_Data provided_.
┄┄┄┄┄┄┄┄┄┄┄┄┄┄┄┄┄┄┄┄
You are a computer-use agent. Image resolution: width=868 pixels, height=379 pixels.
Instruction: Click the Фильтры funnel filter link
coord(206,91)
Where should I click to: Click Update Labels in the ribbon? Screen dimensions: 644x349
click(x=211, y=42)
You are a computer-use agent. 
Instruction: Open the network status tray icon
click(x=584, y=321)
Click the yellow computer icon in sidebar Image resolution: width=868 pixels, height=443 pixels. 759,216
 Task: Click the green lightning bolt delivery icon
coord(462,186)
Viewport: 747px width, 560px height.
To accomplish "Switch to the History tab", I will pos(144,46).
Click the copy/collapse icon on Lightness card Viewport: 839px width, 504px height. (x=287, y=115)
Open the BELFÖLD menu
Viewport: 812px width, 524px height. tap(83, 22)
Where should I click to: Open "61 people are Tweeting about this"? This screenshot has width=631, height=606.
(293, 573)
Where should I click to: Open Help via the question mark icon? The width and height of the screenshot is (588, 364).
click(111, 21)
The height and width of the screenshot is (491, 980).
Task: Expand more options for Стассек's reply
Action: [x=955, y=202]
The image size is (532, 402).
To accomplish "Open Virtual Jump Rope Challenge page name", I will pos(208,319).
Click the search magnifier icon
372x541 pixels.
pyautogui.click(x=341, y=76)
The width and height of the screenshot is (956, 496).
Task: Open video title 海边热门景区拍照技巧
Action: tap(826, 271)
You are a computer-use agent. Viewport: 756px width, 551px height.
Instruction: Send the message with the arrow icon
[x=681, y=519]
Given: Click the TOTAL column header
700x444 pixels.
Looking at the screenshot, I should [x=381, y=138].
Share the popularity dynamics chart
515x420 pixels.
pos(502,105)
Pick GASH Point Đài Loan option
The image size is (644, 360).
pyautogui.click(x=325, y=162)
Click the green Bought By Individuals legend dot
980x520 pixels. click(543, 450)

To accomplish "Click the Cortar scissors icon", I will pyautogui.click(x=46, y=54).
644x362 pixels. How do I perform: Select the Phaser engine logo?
┄┄┄┄┄┄┄┄┄┄┄┄┄┄┄┄┄┄┄┄
_Task directions_. What you should produce is an exact copy of the records above.

_Output for this task_.
You are a computer-use agent. Image resolution: width=868 pixels, height=379 pixels.
Instruction: Click the Фильтры funnel filter link
coord(206,91)
Where should I click to: Click Update Labels in the ribbon? Screen dimensions: 644x349
click(x=211, y=42)
You are a computer-use agent. 
Instruction: Open the network status tray icon
click(x=584, y=321)
Click the yellow computer icon in sidebar Image resolution: width=868 pixels, height=443 pixels. 759,216
 Task: Click the green lightning bolt delivery icon
coord(462,186)
Viewport: 747px width, 560px height.
To accomplish "Switch to the History tab", I will pos(144,46).
Click the copy/collapse icon on Lightness card Viewport: 839px width, 504px height. (x=287, y=115)
Open the BELFÖLD menu
Viewport: 812px width, 524px height. tap(83, 22)
Where should I click to: Open "61 people are Tweeting about this"? This screenshot has width=631, height=606.
(293, 573)
Where should I click to: Open Help via the question mark icon? The width and height of the screenshot is (588, 364).
click(111, 21)
The height and width of the screenshot is (491, 980).
Task: Expand more options for Стассек's reply
Action: [x=955, y=202]
The image size is (532, 402).
To accomplish "Open Virtual Jump Rope Challenge page name", I will pos(208,319).
Click the search magnifier icon
372x541 pixels.
pyautogui.click(x=341, y=76)
The width and height of the screenshot is (956, 496).
Task: Open video title 海边热门景区拍照技巧
Action: tap(826, 271)
You are a computer-use agent. Viewport: 756px width, 551px height.
Instruction: Send the message with the arrow icon
[x=681, y=519]
Given: Click the TOTAL column header
700x444 pixels.
Looking at the screenshot, I should [x=381, y=138].
Share the popularity dynamics chart
515x420 pixels.
pos(502,105)
Pick GASH Point Đài Loan option
The image size is (644, 360).
pyautogui.click(x=325, y=162)
Click the green Bought By Individuals legend dot
980x520 pixels. click(543, 450)

To accomplish "Click the Cortar scissors icon", I will pyautogui.click(x=46, y=54).
644x362 pixels. How do I perform: Select the Phaser engine logo?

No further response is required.